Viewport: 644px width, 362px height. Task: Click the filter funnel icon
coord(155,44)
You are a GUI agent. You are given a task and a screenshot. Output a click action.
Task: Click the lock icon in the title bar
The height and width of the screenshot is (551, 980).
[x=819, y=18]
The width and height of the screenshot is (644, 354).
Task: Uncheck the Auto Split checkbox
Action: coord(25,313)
= = = =
ASSIGNMENT → No lines before the one containing "You are a GUI" belong in the answer; write out that line and each one after it exactly, through the end of the records.

YOUR SOLUTION →
You are a GUI agent. You are given a task and a screenshot. Output a click action.
Task: Click the lock icon in the title bar
The height and width of the screenshot is (551, 980).
[x=819, y=18]
The width and height of the screenshot is (644, 354).
Task: Uncheck the Auto Split checkbox
Action: coord(25,313)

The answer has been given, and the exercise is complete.